*** Supplied records ***

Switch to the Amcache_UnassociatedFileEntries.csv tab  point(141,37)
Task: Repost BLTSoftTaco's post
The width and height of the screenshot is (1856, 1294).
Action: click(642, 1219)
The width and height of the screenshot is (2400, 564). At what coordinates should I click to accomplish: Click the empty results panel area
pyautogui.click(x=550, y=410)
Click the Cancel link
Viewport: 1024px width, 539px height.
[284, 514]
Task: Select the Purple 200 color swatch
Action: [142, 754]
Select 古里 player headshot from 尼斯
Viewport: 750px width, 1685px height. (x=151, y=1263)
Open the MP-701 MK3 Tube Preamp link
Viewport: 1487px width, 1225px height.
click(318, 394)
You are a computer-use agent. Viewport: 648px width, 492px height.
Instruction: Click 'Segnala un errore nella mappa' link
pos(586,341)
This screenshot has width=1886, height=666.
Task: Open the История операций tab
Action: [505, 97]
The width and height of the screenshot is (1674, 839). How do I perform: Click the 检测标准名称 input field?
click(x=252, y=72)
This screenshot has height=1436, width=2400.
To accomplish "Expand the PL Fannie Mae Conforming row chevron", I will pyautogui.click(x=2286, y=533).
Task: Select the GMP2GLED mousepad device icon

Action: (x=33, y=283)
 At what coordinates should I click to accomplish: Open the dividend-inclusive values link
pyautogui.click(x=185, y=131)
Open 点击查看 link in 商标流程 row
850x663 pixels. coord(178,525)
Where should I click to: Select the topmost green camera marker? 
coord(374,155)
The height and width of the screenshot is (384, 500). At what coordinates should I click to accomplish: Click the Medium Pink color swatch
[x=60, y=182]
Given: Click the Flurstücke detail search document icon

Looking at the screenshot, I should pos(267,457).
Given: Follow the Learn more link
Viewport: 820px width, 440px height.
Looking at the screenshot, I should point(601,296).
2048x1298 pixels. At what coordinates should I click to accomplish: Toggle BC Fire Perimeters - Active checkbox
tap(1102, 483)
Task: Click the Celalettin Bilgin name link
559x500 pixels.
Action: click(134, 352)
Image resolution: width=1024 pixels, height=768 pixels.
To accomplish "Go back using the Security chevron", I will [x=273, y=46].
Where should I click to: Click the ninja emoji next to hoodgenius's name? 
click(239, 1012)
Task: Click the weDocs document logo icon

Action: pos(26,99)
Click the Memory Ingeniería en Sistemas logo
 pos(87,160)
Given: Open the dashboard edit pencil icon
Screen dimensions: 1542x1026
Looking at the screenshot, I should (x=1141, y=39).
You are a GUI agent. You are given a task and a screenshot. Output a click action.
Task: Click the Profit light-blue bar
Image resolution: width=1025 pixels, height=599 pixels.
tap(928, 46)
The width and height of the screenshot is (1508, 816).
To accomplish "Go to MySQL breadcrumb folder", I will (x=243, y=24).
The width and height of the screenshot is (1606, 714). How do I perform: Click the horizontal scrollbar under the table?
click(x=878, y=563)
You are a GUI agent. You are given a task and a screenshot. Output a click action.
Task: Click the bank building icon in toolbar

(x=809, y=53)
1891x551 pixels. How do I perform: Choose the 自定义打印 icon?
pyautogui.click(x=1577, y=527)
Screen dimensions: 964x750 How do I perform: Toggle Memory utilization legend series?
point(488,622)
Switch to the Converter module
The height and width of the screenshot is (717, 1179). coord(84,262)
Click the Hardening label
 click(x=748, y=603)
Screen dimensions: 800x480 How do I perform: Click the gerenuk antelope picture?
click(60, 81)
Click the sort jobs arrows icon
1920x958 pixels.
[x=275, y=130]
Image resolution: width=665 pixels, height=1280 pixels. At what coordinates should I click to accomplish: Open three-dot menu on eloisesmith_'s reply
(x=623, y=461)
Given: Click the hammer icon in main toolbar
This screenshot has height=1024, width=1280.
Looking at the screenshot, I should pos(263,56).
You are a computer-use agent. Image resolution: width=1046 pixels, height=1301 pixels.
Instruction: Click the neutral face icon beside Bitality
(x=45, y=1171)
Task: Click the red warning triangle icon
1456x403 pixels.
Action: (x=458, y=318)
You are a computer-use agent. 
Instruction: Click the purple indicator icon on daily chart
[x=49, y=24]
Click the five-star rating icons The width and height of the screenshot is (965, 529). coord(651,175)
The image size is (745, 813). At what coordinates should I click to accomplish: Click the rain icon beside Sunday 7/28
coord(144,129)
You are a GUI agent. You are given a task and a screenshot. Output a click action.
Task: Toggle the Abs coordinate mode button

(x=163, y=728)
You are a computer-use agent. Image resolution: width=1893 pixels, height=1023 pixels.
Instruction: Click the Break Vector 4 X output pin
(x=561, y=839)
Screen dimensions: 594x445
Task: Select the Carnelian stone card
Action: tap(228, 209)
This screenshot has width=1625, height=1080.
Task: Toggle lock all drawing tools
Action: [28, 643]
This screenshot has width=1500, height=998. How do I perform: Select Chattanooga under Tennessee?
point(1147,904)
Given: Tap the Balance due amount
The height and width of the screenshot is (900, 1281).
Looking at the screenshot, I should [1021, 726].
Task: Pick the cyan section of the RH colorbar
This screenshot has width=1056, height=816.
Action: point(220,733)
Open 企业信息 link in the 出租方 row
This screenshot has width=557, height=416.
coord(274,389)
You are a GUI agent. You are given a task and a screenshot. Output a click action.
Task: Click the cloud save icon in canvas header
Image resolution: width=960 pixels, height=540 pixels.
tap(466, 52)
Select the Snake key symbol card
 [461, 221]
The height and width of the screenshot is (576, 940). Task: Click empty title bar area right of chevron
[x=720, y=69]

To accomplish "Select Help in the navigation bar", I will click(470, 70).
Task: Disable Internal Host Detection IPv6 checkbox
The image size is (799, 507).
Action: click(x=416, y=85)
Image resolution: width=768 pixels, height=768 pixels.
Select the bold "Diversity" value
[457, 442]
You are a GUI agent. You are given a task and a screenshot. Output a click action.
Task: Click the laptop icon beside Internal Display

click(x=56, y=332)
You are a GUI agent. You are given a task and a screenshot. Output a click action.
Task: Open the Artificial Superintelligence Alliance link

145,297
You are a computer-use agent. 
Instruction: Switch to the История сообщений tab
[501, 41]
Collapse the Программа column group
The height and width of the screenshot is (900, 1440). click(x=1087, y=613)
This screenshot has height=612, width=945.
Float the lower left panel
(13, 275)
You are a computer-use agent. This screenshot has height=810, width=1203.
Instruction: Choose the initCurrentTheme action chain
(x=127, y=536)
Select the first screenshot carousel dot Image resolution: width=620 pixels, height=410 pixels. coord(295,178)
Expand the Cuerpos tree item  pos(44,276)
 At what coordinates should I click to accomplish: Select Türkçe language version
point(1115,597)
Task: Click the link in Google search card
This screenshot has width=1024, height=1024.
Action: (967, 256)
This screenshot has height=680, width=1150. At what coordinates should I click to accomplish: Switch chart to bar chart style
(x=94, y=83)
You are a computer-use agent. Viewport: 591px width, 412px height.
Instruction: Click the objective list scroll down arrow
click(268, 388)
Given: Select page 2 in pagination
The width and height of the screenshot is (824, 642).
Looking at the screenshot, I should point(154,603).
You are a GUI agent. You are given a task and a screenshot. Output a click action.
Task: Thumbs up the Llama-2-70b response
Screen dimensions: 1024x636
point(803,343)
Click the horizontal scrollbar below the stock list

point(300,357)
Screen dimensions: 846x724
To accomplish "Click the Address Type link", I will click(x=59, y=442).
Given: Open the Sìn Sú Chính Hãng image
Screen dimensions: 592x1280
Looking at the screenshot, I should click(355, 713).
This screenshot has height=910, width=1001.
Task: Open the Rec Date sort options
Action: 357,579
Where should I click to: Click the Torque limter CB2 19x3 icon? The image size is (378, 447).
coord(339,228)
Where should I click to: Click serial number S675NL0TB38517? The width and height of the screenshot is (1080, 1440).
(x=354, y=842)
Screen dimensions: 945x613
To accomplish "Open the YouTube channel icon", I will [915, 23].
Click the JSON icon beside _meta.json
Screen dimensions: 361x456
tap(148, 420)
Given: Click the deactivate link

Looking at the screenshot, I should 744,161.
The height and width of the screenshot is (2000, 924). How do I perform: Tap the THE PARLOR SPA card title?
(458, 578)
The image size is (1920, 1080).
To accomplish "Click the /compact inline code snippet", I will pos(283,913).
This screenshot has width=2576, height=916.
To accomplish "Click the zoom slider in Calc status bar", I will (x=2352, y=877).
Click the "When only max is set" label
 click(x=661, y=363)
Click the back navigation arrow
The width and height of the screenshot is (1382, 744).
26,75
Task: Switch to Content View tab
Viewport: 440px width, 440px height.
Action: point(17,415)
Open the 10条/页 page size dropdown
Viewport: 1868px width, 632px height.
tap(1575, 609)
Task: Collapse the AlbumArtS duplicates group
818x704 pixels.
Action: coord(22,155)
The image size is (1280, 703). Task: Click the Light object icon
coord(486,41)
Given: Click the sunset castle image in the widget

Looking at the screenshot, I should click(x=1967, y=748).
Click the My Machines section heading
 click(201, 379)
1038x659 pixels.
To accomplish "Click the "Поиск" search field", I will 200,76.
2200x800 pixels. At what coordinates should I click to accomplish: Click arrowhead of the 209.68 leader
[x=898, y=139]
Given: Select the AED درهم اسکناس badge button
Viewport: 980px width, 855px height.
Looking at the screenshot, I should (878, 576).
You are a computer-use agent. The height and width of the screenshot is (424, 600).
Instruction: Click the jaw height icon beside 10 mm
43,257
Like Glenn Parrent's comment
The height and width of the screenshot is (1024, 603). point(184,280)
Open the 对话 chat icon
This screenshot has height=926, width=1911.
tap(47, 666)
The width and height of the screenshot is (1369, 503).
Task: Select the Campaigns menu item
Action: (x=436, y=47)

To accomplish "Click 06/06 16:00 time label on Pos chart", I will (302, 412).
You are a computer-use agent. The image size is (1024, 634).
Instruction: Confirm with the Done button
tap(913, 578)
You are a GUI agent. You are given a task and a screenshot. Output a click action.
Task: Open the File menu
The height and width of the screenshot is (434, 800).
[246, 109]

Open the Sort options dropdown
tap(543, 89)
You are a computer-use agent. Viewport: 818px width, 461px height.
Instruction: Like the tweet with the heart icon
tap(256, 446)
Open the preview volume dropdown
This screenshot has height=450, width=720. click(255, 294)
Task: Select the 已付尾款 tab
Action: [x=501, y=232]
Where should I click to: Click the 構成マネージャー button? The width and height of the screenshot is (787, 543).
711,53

*** End of Supplied records ***

## Exercise aim
Return, line for line and unchanged, the data from its first line through the line containing "Image resolution: width=1024".

## Response area
Switch to the Amcache_UnassociatedFileEntries.csv tab  point(141,37)
Task: Repost BLTSoftTaco's post
The width and height of the screenshot is (1856, 1294).
Action: click(642, 1219)
The width and height of the screenshot is (2400, 564). At what coordinates should I click to accomplish: Click the empty results panel area
pyautogui.click(x=550, y=410)
Click the Cancel link
Viewport: 1024px width, 539px height.
[284, 514]
Task: Select the Purple 200 color swatch
Action: [142, 754]
Select 古里 player headshot from 尼斯
Viewport: 750px width, 1685px height. (x=151, y=1263)
Open the MP-701 MK3 Tube Preamp link
Viewport: 1487px width, 1225px height.
click(318, 394)
You are a computer-use agent. Viewport: 648px width, 492px height.
Instruction: Click 'Segnala un errore nella mappa' link
pos(586,341)
This screenshot has width=1886, height=666.
Task: Open the История операций tab
Action: [505, 97]
The width and height of the screenshot is (1674, 839). How do I perform: Click the 检测标准名称 input field?
click(x=252, y=72)
This screenshot has height=1436, width=2400.
To accomplish "Expand the PL Fannie Mae Conforming row chevron", I will pyautogui.click(x=2286, y=533).
Task: Select the GMP2GLED mousepad device icon

Action: (x=33, y=283)
 At what coordinates should I click to accomplish: Open the dividend-inclusive values link
pyautogui.click(x=185, y=131)
Open 点击查看 link in 商标流程 row
850x663 pixels. coord(178,525)
Where should I click to: Select the topmost green camera marker? 
coord(374,155)
The height and width of the screenshot is (384, 500). At what coordinates should I click to accomplish: Click the Medium Pink color swatch
[x=60, y=182]
Given: Click the Flurstücke detail search document icon

Looking at the screenshot, I should pos(267,457).
Given: Follow the Learn more link
Viewport: 820px width, 440px height.
Looking at the screenshot, I should point(601,296).
2048x1298 pixels. At what coordinates should I click to accomplish: Toggle BC Fire Perimeters - Active checkbox
tap(1102, 483)
Task: Click the Celalettin Bilgin name link
559x500 pixels.
Action: click(134, 352)
Image resolution: width=1024 pixels, height=768 pixels.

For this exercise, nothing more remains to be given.